(Data for locating words and elements)
......
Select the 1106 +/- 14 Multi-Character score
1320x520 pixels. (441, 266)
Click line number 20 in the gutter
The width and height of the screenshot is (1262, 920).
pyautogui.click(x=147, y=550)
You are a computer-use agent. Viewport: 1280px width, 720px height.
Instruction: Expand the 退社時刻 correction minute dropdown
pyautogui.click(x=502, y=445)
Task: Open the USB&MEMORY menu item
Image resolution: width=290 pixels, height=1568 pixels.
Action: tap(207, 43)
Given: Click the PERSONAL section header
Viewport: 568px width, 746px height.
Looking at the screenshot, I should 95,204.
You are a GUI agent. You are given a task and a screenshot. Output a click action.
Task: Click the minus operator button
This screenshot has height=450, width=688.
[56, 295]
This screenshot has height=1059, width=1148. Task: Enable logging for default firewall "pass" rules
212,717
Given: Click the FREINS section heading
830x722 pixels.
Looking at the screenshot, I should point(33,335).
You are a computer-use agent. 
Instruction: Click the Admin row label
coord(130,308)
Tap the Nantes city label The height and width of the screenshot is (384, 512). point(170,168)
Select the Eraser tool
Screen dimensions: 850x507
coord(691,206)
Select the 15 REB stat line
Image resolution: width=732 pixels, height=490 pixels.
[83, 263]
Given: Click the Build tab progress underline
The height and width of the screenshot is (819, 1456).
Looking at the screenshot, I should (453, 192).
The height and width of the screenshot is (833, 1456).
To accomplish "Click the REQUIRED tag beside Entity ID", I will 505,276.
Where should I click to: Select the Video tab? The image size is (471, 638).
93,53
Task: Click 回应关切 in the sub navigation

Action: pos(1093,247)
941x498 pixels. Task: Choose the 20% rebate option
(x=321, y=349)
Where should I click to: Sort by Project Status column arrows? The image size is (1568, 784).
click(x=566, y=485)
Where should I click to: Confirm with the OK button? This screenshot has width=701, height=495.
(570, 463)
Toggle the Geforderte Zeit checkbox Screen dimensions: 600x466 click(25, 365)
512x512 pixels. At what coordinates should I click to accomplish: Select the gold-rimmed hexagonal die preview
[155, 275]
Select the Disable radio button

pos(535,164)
......
■ **Exercise goal**: Rewrite all of the items above, replacing each occurrence of "Screen dimensions" with "Screen size" and changing nothing else.

■ **Result**:
Select the 1106 +/- 14 Multi-Character score
1320x520 pixels. (441, 266)
Click line number 20 in the gutter
The width and height of the screenshot is (1262, 920).
pyautogui.click(x=147, y=550)
You are a computer-use agent. Viewport: 1280px width, 720px height.
Instruction: Expand the 退社時刻 correction minute dropdown
pyautogui.click(x=502, y=445)
Task: Open the USB&MEMORY menu item
Image resolution: width=290 pixels, height=1568 pixels.
Action: tap(207, 43)
Given: Click the PERSONAL section header
Viewport: 568px width, 746px height.
Looking at the screenshot, I should 95,204.
You are a GUI agent. You are given a task and a screenshot. Output a click action.
Task: Click the minus operator button
This screenshot has height=450, width=688.
[56, 295]
This screenshot has height=1059, width=1148. Task: Enable logging for default firewall "pass" rules
212,717
Given: Click the FREINS section heading
830x722 pixels.
Looking at the screenshot, I should point(33,335).
You are a computer-use agent. 
Instruction: Click the Admin row label
coord(130,308)
Tap the Nantes city label The height and width of the screenshot is (384, 512). point(170,168)
Select the Eraser tool
Screen size: 850x507
coord(691,206)
Select the 15 REB stat line
Image resolution: width=732 pixels, height=490 pixels.
[83, 263]
Given: Click the Build tab progress underline
The height and width of the screenshot is (819, 1456).
Looking at the screenshot, I should (453, 192).
The height and width of the screenshot is (833, 1456).
To accomplish "Click the REQUIRED tag beside Entity ID", I will 505,276.
Where should I click to: Select the Video tab? The image size is (471, 638).
93,53
Task: Click 回应关切 in the sub navigation

Action: pos(1093,247)
941x498 pixels. Task: Choose the 20% rebate option
(x=321, y=349)
Where should I click to: Sort by Project Status column arrows? The image size is (1568, 784).
click(x=566, y=485)
Where should I click to: Confirm with the OK button? This screenshot has width=701, height=495.
(570, 463)
Toggle the Geforderte Zeit checkbox Screen size: 600x466 click(25, 365)
512x512 pixels. At what coordinates should I click to accomplish: Select the gold-rimmed hexagonal die preview
[155, 275]
Select the Disable radio button

pos(535,164)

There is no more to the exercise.